Steve Marsden has launched an appeal against his 25-year prison sentence and €60,000 fine saying that there was no evidence at all which could support a conviction according to law.

Mr Marsden was jailed on Wednesday after jurors found him guilty by eight votes to one of conspiring to import 50,000 ecstasy pills in the summer of 2006.

The pills were hidden in the panels of his Mitsubishi Pajero and he was stopped by police as he was driving off the catamaran on July, 9, the night of the World Cup.

He was originally charged with importing and trafficking in ecstasy but two months into the compilation of evidence, court expert pharmacist Mario Mifsud testified that the pills were not ecstasy but contained a chemical known as mCPP.

The website Fair Trials International (FTI), which is a group campaigning for fair trials of those facing charges in a country other than their own, later got hold of Mr Marsden's case. They held that the prosecuting authorities are refusing to acknowledge that he had committed no offence by importing the drugs, which at the time were not illegal.

Mr Marsden's story has also been featured on the BBC website which highlighted that he was held in preventative custody for two years after bail had been denied because of fears he might abscond despite having a friend and business here.

Mr Marsden's defence lawyer Joe Brincat yesterday argued that the pills contained mCPP which was not illegal at the time, however the chemical gives similar effects to MDMA which was.

The prosecution in the trial by jury had led with "a very populist theory" that he was cheated whilst in Spain where he was given mCPP pills "which was of an inferior quality instead of the true ecstasy".

Dr Mifsud never said that the pills were "inferior" but actually had the same "feel-good effects", Dr Brincat told the court.

While the prosecution had said they could not bring witnesses from Spain, it expected the jurors to take it on their authority that he had been cheated and got mCPP instead of MDMA, the lawyer argued.

He insisted that this was an "absolutely gratuitous assertion not founded on any evidence or on any circumstantial evidence". There was no unequivocal evidence that Mr Marsden had agreed upon one thing and was given another.
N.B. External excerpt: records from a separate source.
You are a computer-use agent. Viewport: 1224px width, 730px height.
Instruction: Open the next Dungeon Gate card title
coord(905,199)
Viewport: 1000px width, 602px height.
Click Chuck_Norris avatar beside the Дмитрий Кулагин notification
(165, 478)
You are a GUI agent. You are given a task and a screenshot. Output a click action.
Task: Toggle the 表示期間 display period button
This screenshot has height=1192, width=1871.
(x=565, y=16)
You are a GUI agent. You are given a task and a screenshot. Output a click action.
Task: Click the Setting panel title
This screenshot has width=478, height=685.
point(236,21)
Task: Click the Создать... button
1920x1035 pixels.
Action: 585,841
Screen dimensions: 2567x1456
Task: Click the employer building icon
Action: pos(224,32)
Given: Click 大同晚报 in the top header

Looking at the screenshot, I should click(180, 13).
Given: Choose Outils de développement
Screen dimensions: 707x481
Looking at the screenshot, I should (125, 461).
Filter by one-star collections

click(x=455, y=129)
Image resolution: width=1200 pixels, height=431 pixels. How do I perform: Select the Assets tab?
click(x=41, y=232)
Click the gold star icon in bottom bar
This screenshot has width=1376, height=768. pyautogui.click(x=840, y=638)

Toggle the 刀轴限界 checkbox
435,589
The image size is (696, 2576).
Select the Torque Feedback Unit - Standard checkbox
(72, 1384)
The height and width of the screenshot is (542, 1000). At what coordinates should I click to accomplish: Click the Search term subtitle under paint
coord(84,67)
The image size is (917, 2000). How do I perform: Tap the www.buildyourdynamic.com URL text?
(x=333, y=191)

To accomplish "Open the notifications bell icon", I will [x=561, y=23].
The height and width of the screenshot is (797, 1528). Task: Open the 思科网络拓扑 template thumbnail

Testifying on Monday, Police Inspectors Norbert Ciappara and Dennis Theuma had said that when they asked if he was hiding anything illegal, Mr Marsden denied it.

This point, his lawyer said, was important because he was not in possession of anything illegal as the pills were not scheduled in Maltese law at the time.

The prosecution had also stressed that the pills had been hidden, which meant nothing, as it was not a crime to hide, for example, the face of one's stereo away in the car.

Mr Marsden hid the pills because he was going to drive through southern Italy which was a very dangerous place and did not want to risk the pills being stolen.

Another point raised by the defence was that when coming out of the catamaran he had no obligation to say anything or to cooperate with the police as there was nothing illegal in the car.

Mr Marsden held that he was wrongly convicted on the facts and simply for the reason that there were no criminal acts or agreements.

He asked the Criminal Court of Appeal to reverse the verdict, revoke the judgment and acquit him of the charge.